John Snyder’s column relating sulfur dioxide and volcanoes to climate change brings to my mind the subject of geoengineering.
When volcanoes erupt, they loft SO2 high into the atmosphere, where it's chemically converted into sulfate particles. The particles reduce the temperature on the earth’s surface by reflecting incoming solar radiation back to space. Volcanoes, as Snyder points out, are one source of SO2 and account for approximately 30 percent of total SO2 emissions in North America, according to Ozone Monitoring Instrument satellite measurements. The majority of SO2 emissions are from coal-fired power plants and smelters. Volcanoes account for less than 1 percent of carbon dioxide emissions, according to the U.S. Geological Survey.
Rather than praying to Pele, the Hawaiian goddess of volcanoes, for more eruptions, it has been proposed to inject SO2 directly into the earth’s stratosphere, where it will do the most good while helping to prevent health effects from pollution, acid rain and smog. These sulfates, which can linger in the atmosphere for a few years, are spread around the Earth by stratospheric winds.
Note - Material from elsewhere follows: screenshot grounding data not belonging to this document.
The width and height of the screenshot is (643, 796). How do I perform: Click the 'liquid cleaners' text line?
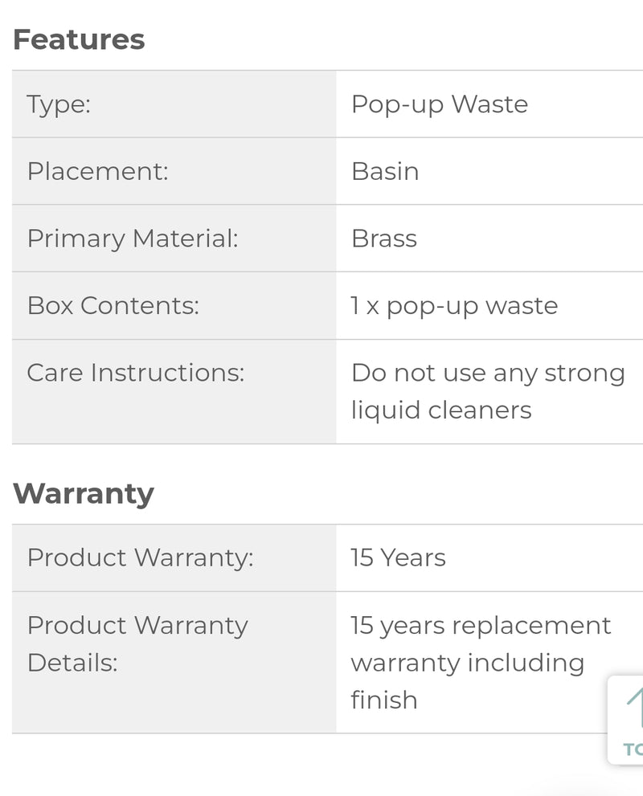coord(441,410)
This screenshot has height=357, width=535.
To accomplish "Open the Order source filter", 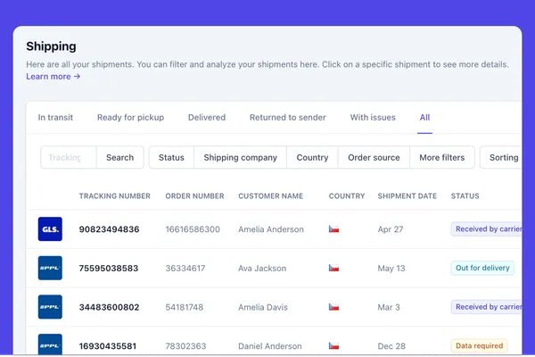I will coord(374,158).

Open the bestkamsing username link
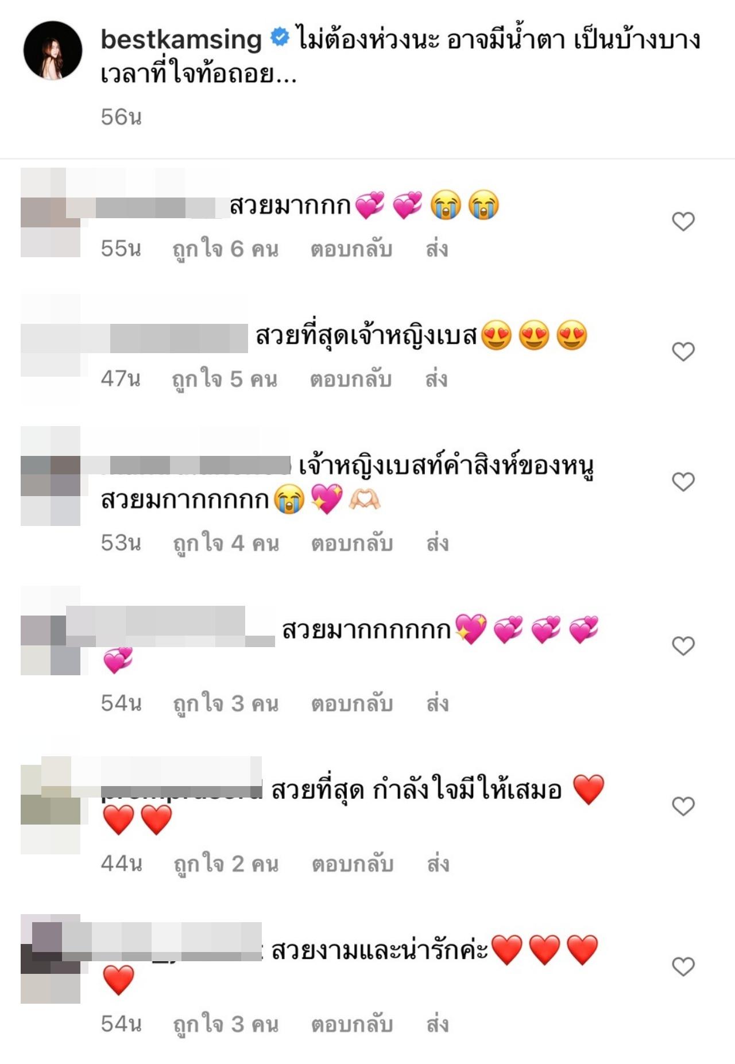(181, 39)
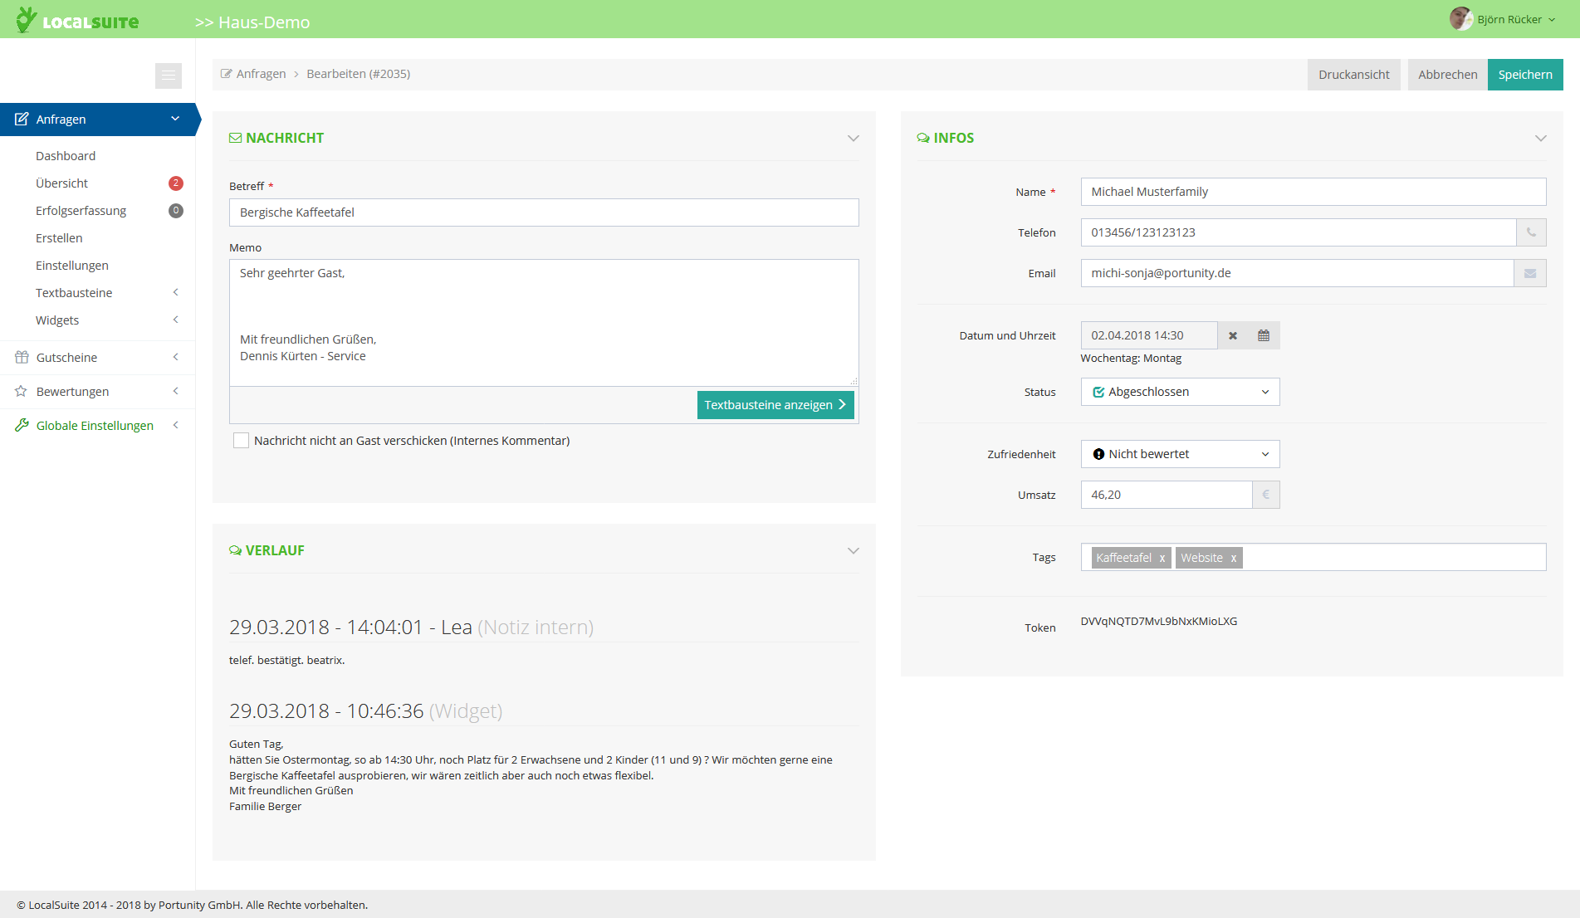Click Textbausteine anzeigen button

[775, 405]
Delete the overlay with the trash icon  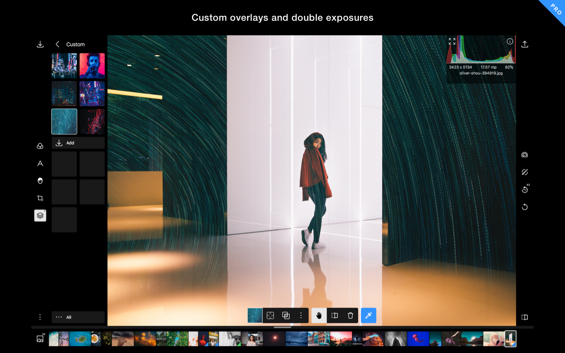tap(350, 315)
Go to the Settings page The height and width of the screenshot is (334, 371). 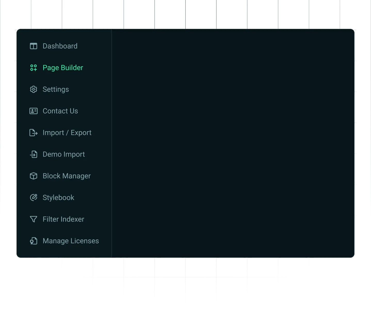(56, 89)
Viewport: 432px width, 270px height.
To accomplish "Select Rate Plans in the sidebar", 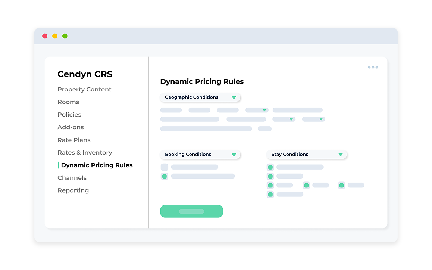I will (74, 140).
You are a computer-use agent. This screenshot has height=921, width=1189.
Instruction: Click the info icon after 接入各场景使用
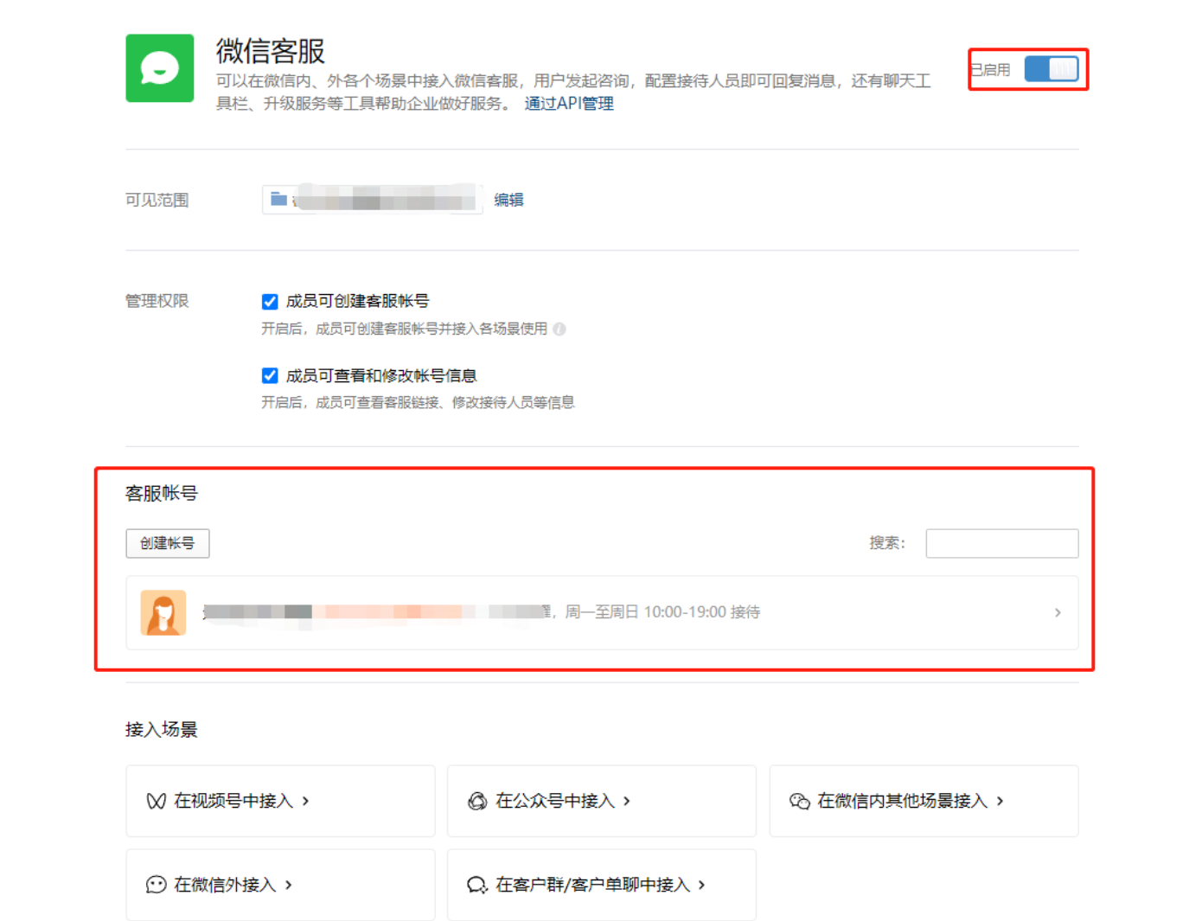(x=559, y=329)
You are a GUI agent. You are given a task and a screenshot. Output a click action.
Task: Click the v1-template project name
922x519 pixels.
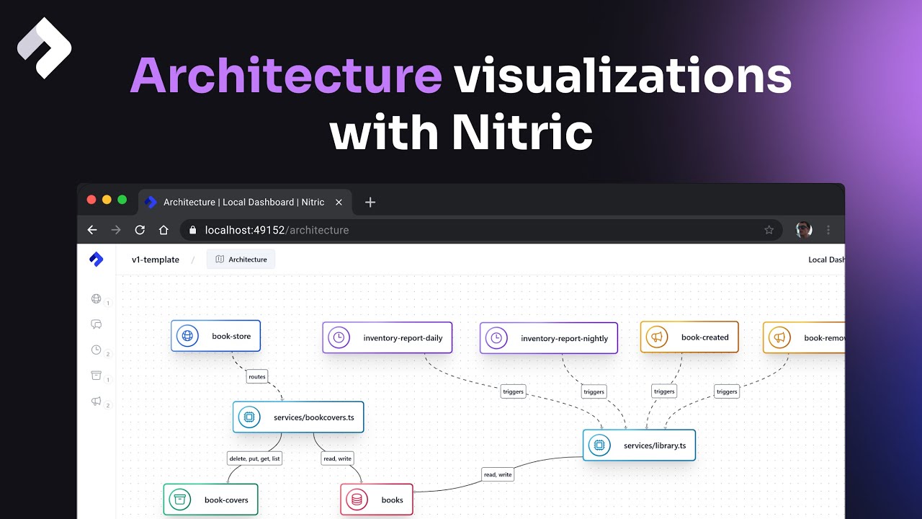coord(155,260)
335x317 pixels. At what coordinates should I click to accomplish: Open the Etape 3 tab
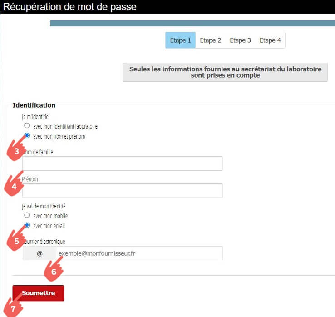point(240,40)
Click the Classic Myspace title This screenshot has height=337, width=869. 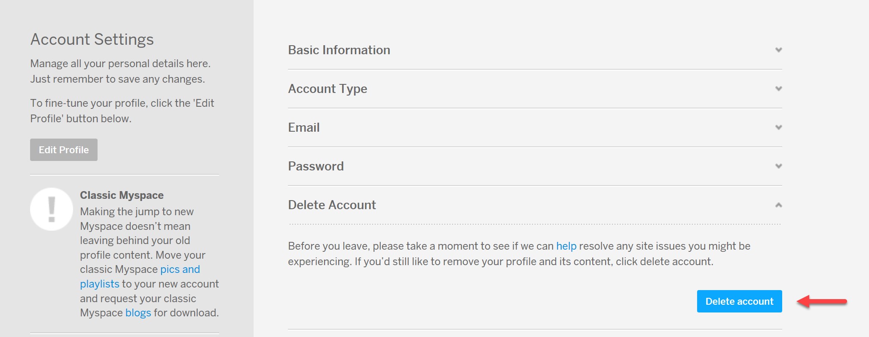122,195
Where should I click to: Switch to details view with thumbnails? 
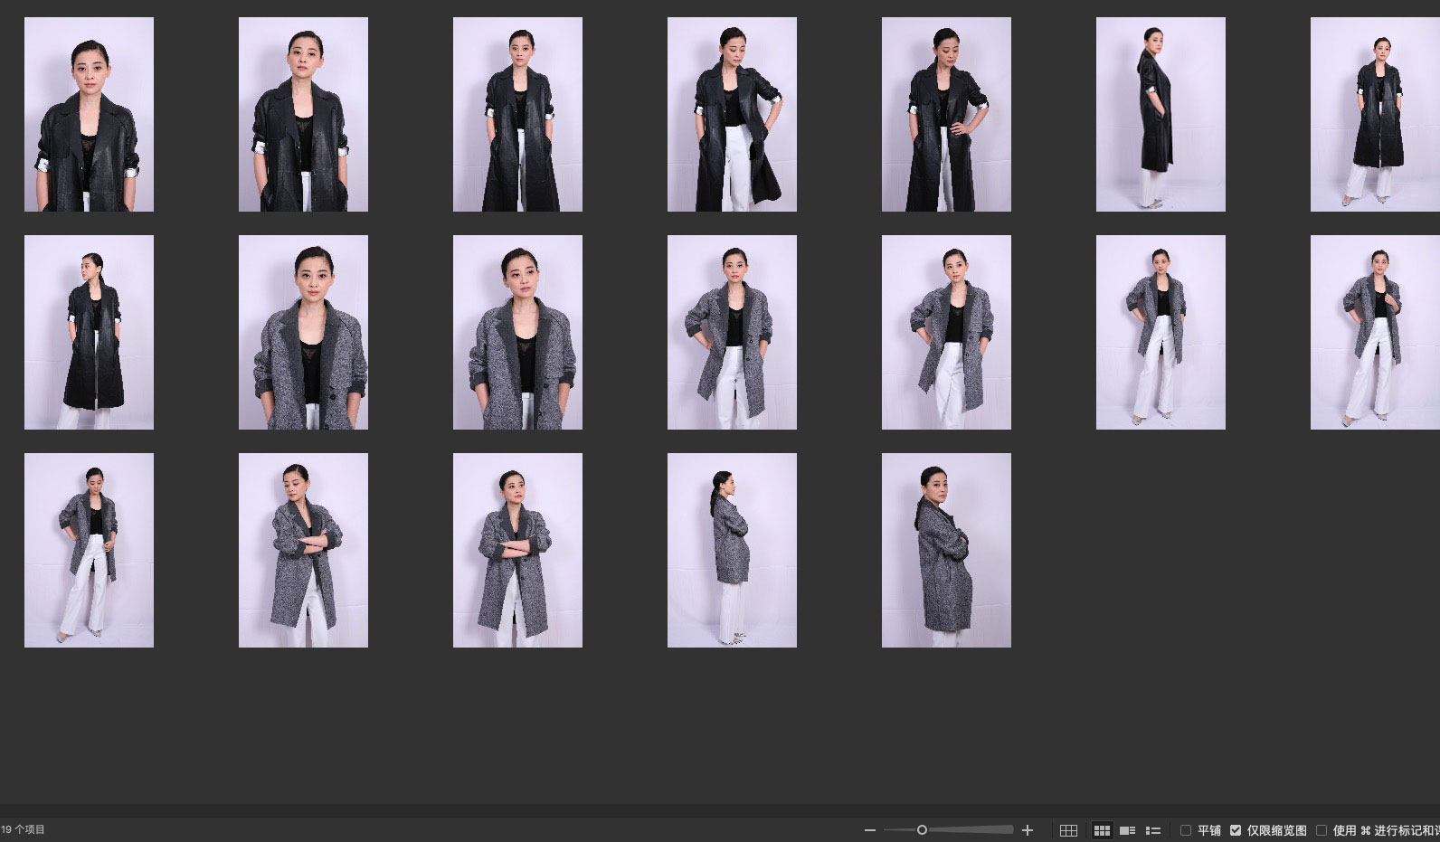(x=1127, y=830)
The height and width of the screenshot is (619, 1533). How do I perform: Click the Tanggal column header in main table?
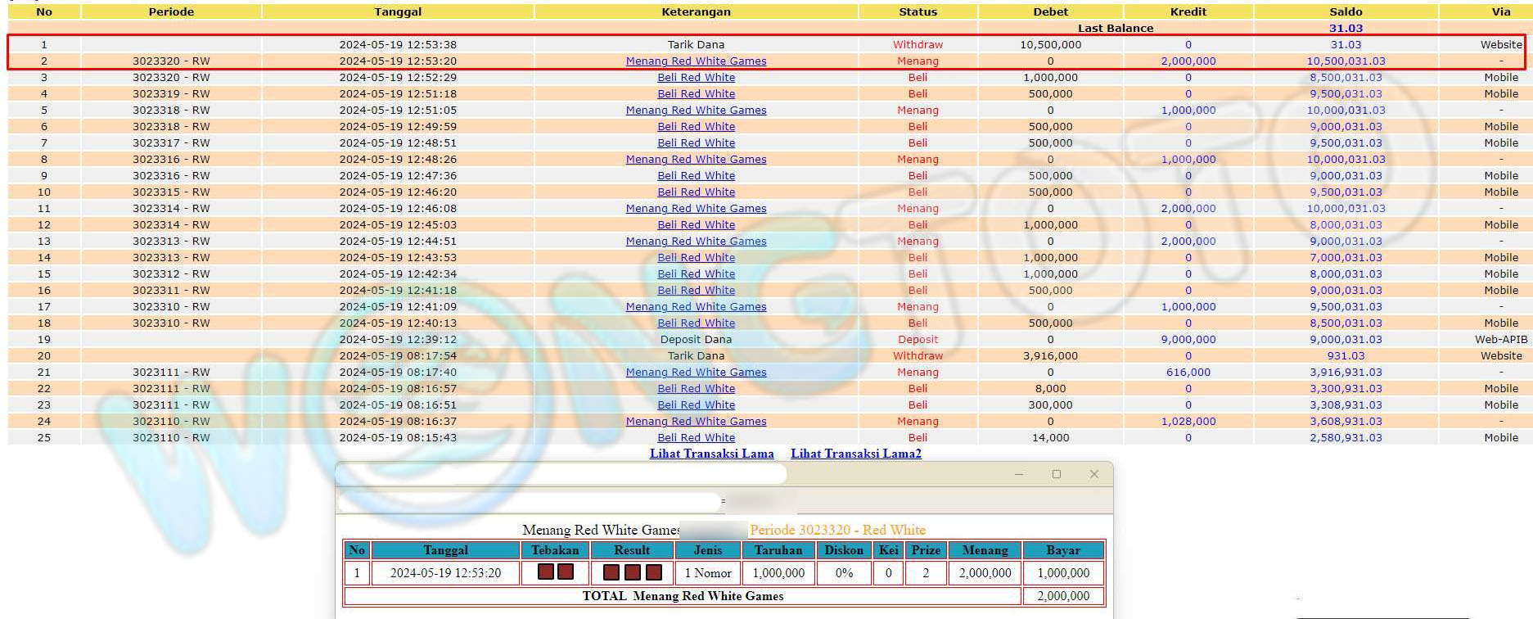click(x=398, y=11)
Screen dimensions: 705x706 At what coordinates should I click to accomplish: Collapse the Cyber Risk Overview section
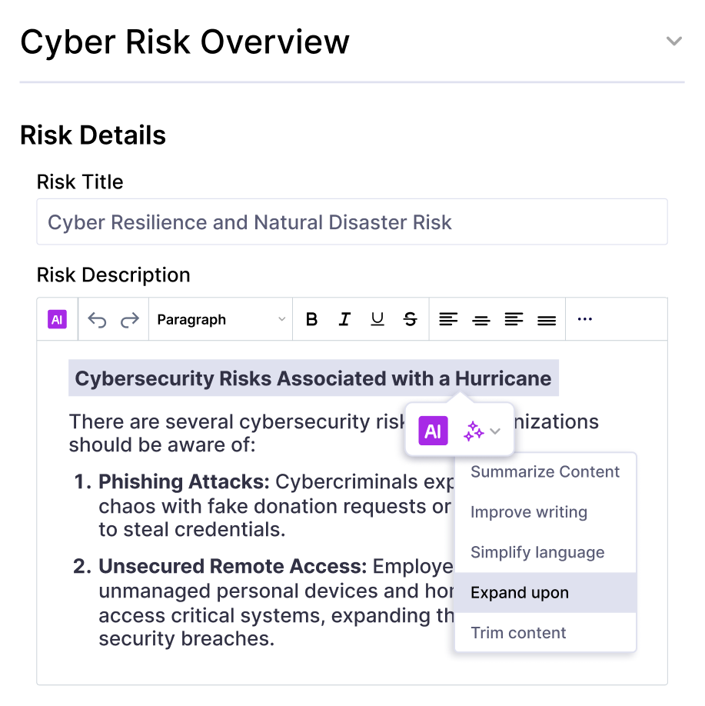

But while the injections would counter global warming, they would not address all problems associated with climate change, and they would have their own negative side effects.
For example, the injections would not offset ocean acidification, which is linked directly to CO2 emissions. The injections would need to continue indefinitely, or at least until mitigation efforts were sufficient to greatly reduce CO2 emissions, which is the only real long-term solution to climate change.